Tuesday, January 17, 2012

Religious Freedom Ruling a Land Mine for Equal Rights

      A school fires a teacher when she tries to return to her job after having taken a medical leave for a doctor-diagnosed disability. That sounds like a violation of the federal Americans With Disabilities Act, which requires employers to make “reasonable accommodations” for individuals with physical or mental disabilities.
      Apparently not, however, if the school is church-sponsored and the elementary-grade teacher’s duties include presiding over daily religious exercises. At least, that is the import of the Supreme Court’s unanimous decision last week [Jan. 12] recognizing a “ministerial exception” for religious organizations to anti-discrimination laws.
      The court’s decision in Hosanna-Tabor Evangelical Lutheran Church and School v. Equal Employment Opportunity Commission is being hailed as the most important religious freedom ruling in decades. But the ruling, written in freedom-triumphant language by Chief Justice John G. Roberts Jr., is also a potential land mine for civil rights, overly deferential to religious groups and highly susceptible to abuse.
      The case began in January 2005 after Cheryl Perich asked to return to her job at a small, K-8 school in Redford, Mich., run by the Hosanna-Tabor Evangelical Lutheran Church. Perich had taught there since 1999 — satisfactorily, it appears. But she took a medical leave after falling ill in June 2004 with what was later diagnosed as narcolepsy, a disabling condition characterized, as the court later put it, by “sudden and deep sleeps from which she could not be aroused.”
      By January 2005, Perich felt well enough to return to work. When she notified principal Stacey Hoeft of her plan, however, she was told that the school had hired a lay teacher for the position. Hoeft also expressed concern that Perich was not ready to return to the classroom. School administrators told the church congregation of the decision a few days later, and the congregation voted to offer Perich a “peaceful release” from the job (and partial health benefits) if she would resign.
      Perich refused to resign and instead reported to the school on Feb. 22, armed with a letter from her doctor clearing her for work. Hoeft told her to leave; Perich first asked for documentation that she had shown up ready to teach. Hoeft called Perich that afternoon to say she would likely be fired. Perich told Hoeft she had consulted with a lawyer. The school board voted the next day to reconsider Perich’s employment because of her “regrettable” actions. Two months later, the congregation formally voted to fire Perich based on “insubordination and disruptive behavior” and the damage she had done to the “working relationship” by “threatening to take legal action.”
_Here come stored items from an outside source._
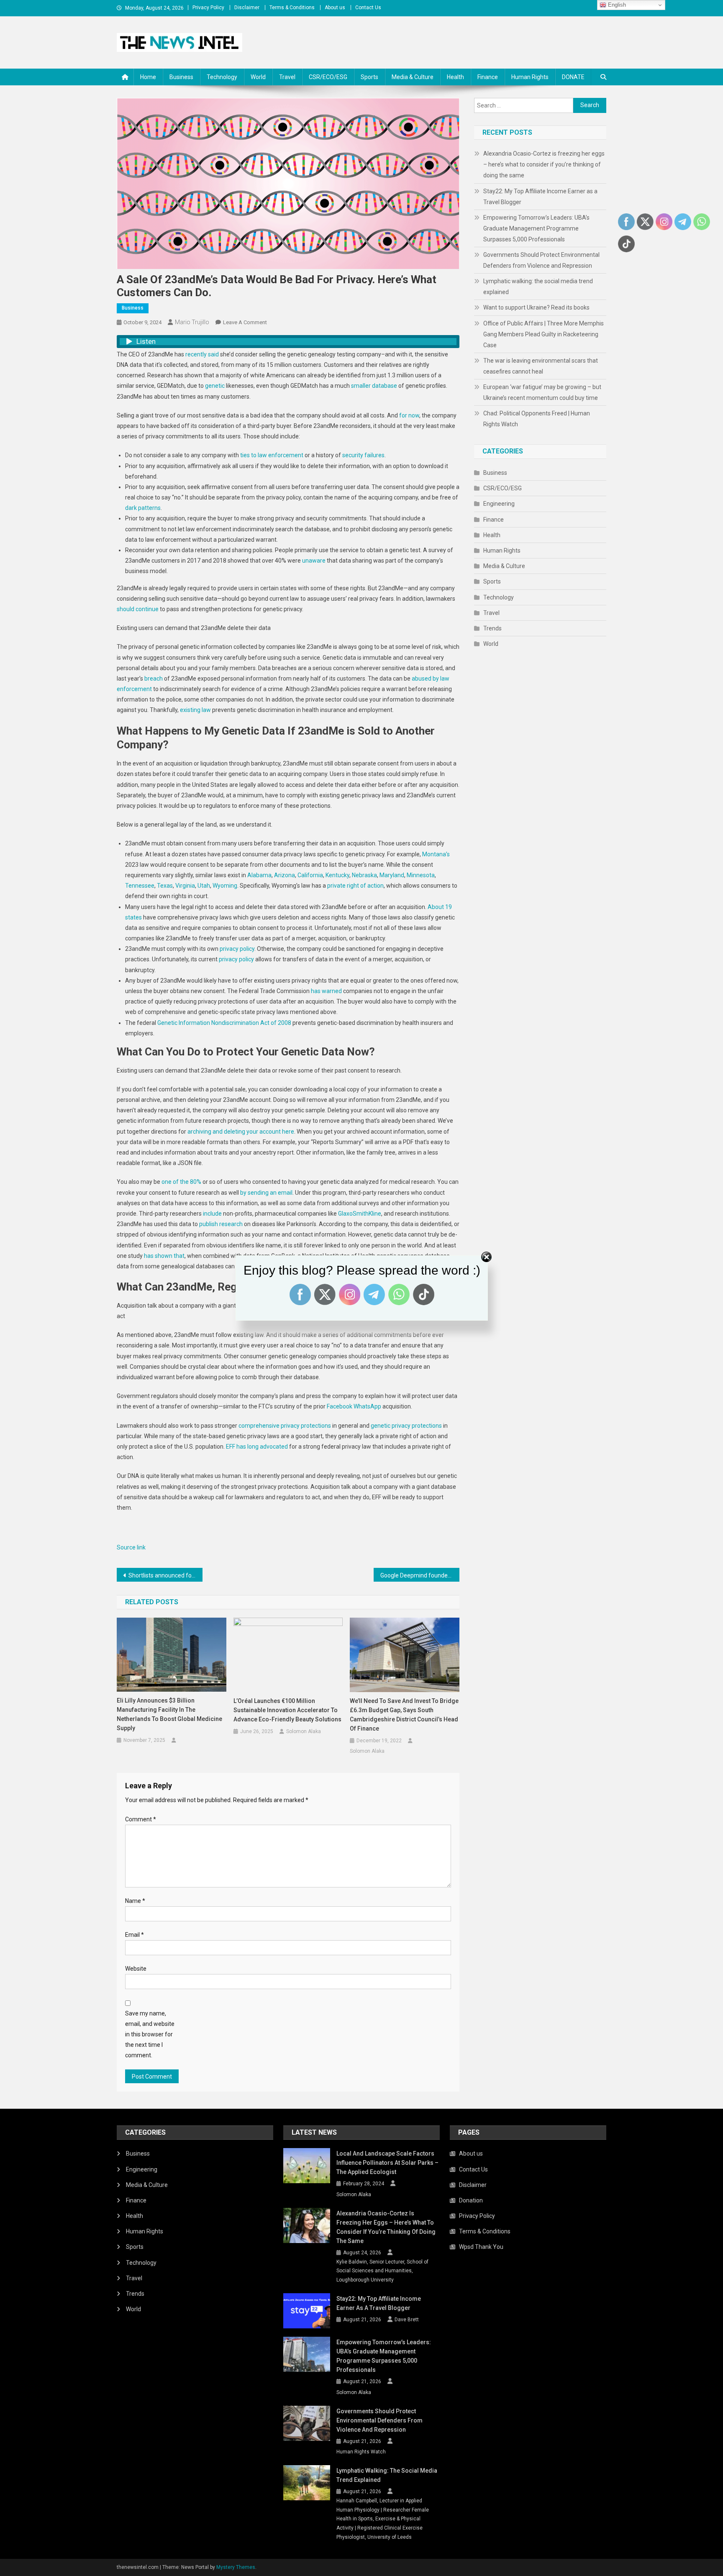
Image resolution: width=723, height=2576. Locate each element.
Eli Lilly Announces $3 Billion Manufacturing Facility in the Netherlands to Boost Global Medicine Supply (169, 1714)
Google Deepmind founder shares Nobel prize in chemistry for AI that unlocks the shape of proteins (419, 1575)
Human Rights (530, 77)
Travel (287, 77)
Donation (471, 2200)
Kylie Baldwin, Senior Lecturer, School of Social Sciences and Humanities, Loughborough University (382, 2271)
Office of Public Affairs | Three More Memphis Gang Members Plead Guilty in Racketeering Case (543, 334)
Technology (222, 77)
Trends (492, 628)
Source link (131, 1547)
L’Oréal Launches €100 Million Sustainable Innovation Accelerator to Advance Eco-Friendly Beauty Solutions (287, 1710)
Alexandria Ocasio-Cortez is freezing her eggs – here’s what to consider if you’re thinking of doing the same (544, 164)
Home (148, 77)
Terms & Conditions (292, 7)
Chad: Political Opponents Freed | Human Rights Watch (536, 419)
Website (135, 1968)
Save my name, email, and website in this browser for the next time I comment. (149, 2034)
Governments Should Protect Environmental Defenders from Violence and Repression (541, 260)
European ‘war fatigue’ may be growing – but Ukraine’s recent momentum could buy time (542, 392)
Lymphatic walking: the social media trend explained (538, 286)
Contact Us (368, 7)
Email (134, 1934)
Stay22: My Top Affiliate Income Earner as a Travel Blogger (540, 196)
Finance (487, 77)
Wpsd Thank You (481, 2246)
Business (181, 77)
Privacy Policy (208, 7)
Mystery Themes (235, 2567)
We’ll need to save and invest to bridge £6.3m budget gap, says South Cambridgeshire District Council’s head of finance (404, 1715)
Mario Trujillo (192, 322)
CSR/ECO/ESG (328, 77)
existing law (195, 710)
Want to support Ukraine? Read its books (536, 307)
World (258, 77)
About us (335, 7)
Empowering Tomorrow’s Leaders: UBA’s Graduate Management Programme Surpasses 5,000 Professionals (536, 228)
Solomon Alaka (303, 1731)
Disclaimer (246, 7)
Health (455, 77)
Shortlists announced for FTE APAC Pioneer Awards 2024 (165, 1575)
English (616, 5)
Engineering (499, 503)
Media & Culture (412, 77)
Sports (369, 77)
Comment (140, 1819)
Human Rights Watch (361, 2452)
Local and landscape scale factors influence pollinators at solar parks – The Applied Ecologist (387, 2162)
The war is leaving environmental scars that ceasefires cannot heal (540, 366)
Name (135, 1900)
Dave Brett (407, 2319)
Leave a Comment (245, 322)
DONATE (573, 77)
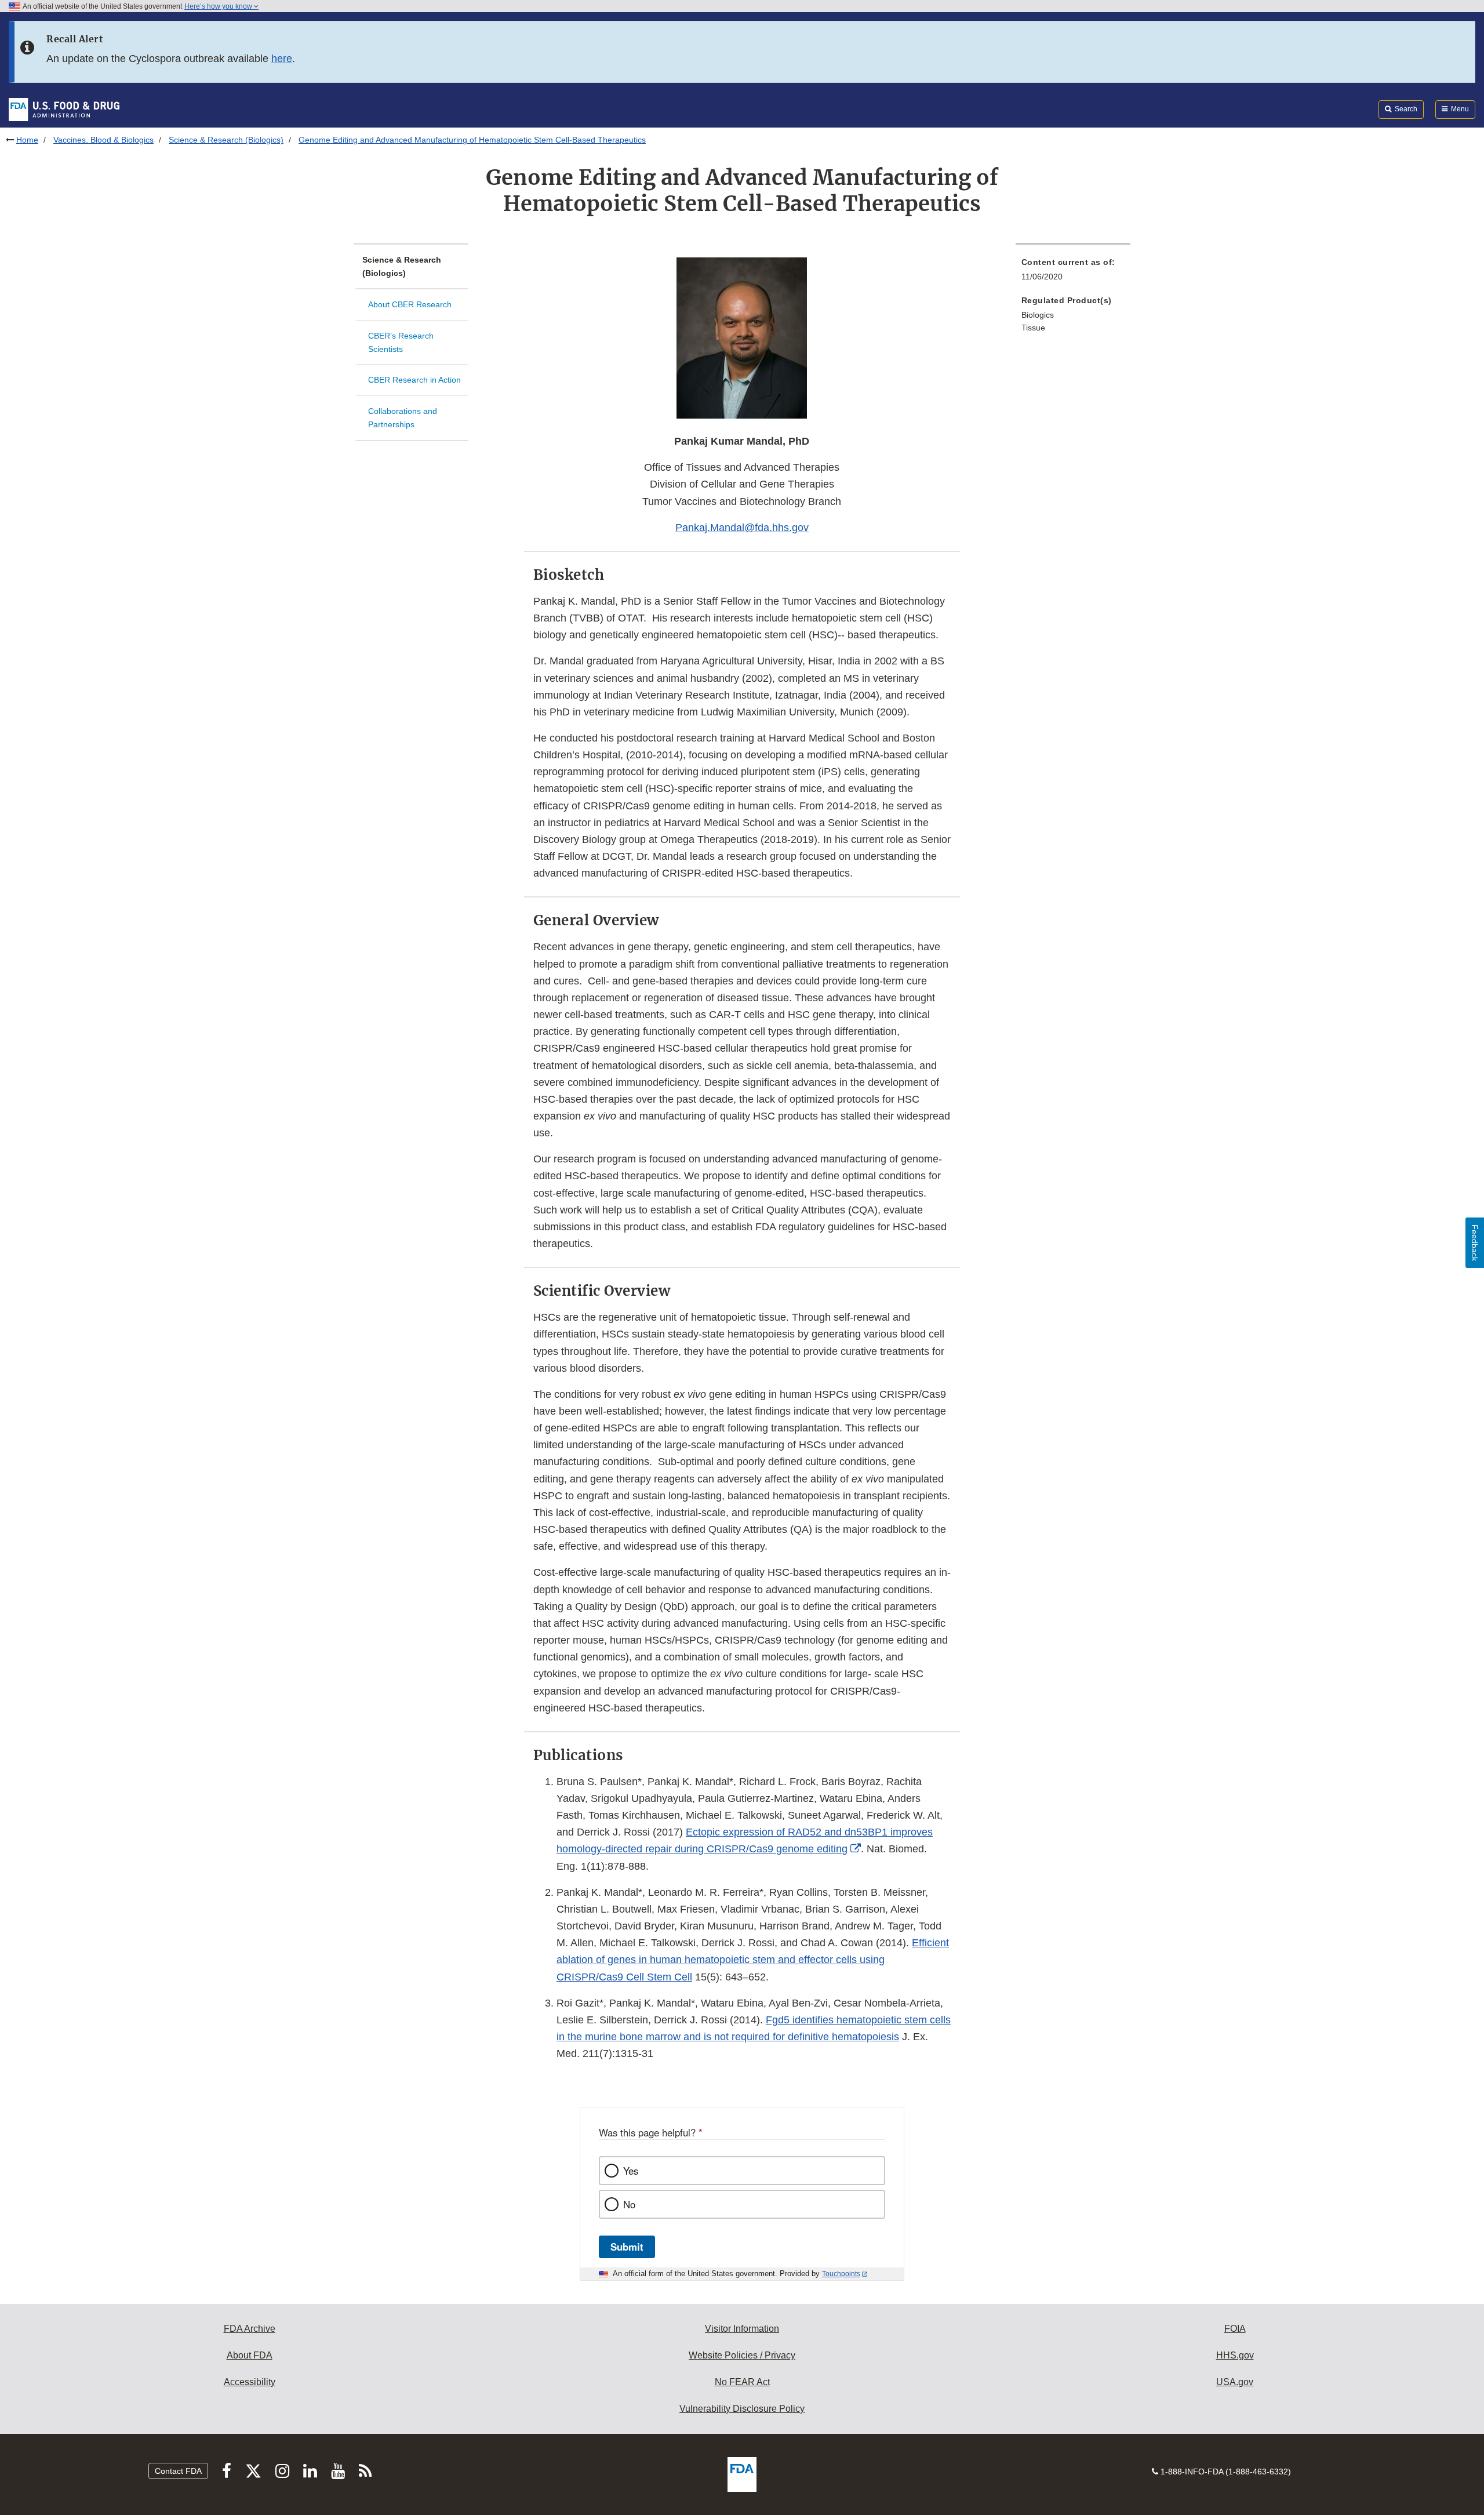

      The Equal Employment Opportunity Commission (EEOC) took up Perich’s case and sued for reinstatement and back pay. The church responded by claiming a religious-based exemption. Perich, a Lutheran, had sought and accepted the church’s “call” to her position and designation as a “commissioned minister,” the church noted. She taught a religion class and also led her class in daily prayer and devotional exercises.
      The federal district court judge ruled for the church, but the Sixth U.S. Circuit Court of Appeals disagreed. The appeals court recognized a ministerial exception, but said it did not apply to Perich’s case because her duties were substantially the same as those for the school’s lay teachers.
      Given the unanimity in lower courts, the Supreme Court’s decision to recognize a ministerial exception was perhaps unsurprising. “The Establishment Clause prevents the Government from appointing ministers,” Roberts wrote, “and the Free Exercise Clause prevents it from interfering with the freedom of religious groups to select their own.” He went on to credit the church’s contention that Perich was the equivalent of a minister. Perich’s specifically religious duties may have been minimal, Roberts said, but the issue “is not one that can be resolved by a stopwatch.”
      The multifactor test outlined by Roberts stops short of the church’s view, adopted in a concurrence by Justice Clarence Thomas, that courts should simply defer to a religious group’s view of the ministerial nature of a position. Still, the ruling gives parochial schools plenty of room to define teachers’ roles broadly and leave them outside the protection of civil rights laws.
      Most troublingly, the Supreme Court accepted Hosanna-Tabor’s depiction of its dispute with Perich as based on church doctrine. The back and forth between Perich and school authorities was the ordinary stuff of civil rights law: an employer reluctant to follow the law who retaliates after the employee’s resort to legal action. Not until the case went to court did Hosanna-Tabor begin arguing that devout Lutherans do not go to court, but settle any disputes within the church.
      In its briefs, the government argued that religious groups cannot be allowed to opt out of the secular legal system. Religious organizations that deal with sexual abuse by clergy darkly warned that a ruling for Hosanna-Tabor would allow religious organizations — think, the Roman Catholic Church — to retaliate against internal whistleblowers. Roberts said the court could deal with cases like that “if and when they arise.”
      Roberts rightly trumpets the nation’s commitment to religious freedom, but the court in other cases has been more nuanced in protecting it. Today, the nation is equally committed to protecting equal rights. Cheryl Perich may rightly wonder whether a better accommodation of the two could have been found in her case.